Convert Buddhism’s Ineffective “Open Door Syndrome”

Last week this blog offered an excerpt from a sermon on race and diversity in Unitarian-Universalist churches.  The sermon explored what the minister terms “open door syndrome,” the misunderstanding by white congregations that it is simply enough to open up the doors and announce that everyone is welcome, without doing any hard work to actually integrate the congregation and make it truly welcoming to people who don’t look like those who are already there.

Although that sermon originates in a specific denomination and place, it is worth pointing out that the same dynamic exists within white convert Buddhism, and is even more egregious considering that a) 99% of Buddhists in the world are non-white, b) between 75-80% of North American Buddhists are non-white, c) Buddhism in North America tends to be an urban phenomenon located in places that are both highly multiracial, and d) convert white Buddhism is strongly associated with progressive politics and the desire to remold Buddhism into a liberal social force.  Therefore it might be helpful if Buddhists too read and thought about the implications of the open door syndrome sermon.  Buddhism in North America often operates as a liberal religion; that means, among other things, that it is prone to all the defects that we see in other liberal religious groups.

**Complete the following**.
1. Answer these questions using the passage on open door syndrome in convert Buddhism.
(a) In what religious denomination did the sermon excerpted last week originate?
(b) What share of the world's Buddhists does the passage say are non-white?
(c) According to the passage, what kind of politics is convert white Buddhism strongly associated with?
2. Resume the passage on open door syndrome in convert Buddhism, picking up after its final sentence.
The entries that come next are not required for any of this work.

(Target position records)
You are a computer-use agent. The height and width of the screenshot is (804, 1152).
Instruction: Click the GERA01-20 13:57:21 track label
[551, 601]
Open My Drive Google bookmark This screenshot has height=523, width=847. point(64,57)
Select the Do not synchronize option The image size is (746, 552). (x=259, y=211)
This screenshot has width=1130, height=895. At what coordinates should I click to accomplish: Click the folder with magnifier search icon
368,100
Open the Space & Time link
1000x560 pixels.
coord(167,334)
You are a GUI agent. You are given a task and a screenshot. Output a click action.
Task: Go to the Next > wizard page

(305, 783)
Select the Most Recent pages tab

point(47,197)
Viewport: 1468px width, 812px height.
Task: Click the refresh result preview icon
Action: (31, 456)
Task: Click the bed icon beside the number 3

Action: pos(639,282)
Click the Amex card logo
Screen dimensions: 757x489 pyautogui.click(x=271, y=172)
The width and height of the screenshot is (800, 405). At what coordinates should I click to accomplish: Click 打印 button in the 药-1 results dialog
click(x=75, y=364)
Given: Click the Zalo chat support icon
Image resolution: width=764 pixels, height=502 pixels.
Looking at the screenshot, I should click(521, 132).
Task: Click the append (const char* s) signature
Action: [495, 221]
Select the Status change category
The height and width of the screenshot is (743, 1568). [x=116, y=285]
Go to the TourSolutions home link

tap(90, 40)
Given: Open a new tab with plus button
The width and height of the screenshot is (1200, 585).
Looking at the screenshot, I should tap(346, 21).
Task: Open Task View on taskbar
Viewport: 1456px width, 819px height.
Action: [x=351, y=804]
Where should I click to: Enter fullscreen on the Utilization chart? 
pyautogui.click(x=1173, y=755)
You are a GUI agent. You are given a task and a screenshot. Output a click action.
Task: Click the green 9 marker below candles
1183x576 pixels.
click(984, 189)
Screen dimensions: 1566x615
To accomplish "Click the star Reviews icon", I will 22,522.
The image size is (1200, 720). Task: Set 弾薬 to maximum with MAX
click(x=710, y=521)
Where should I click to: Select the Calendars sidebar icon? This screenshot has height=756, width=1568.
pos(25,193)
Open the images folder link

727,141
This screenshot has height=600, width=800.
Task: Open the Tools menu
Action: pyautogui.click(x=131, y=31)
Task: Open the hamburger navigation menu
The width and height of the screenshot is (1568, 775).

**Answers by task**.
1.
(a) Unitarian-Universalist churches.
(b) 99%.
(c) Progressive politics.

2.
One of the suggestions that Rev. Rodela makes in her sermon is that white churches partner with black churches.  This might be a good starting place for white Buddhists, who could partner with Asian-American temples.  The surprising level of ignorance about what actually goes on and why in Asian-American temples, and the very high levels of arrogance about how white convert Buddhism is allegedly better, would probably be reduced by such a partnership.  And naturally there are a great many other possible benefits of such cooperation.

Rev. James Ford, a UU minister and Zen teacher, offers some thoughts of his own on race and Buddhism on his blog, Monkey Mind.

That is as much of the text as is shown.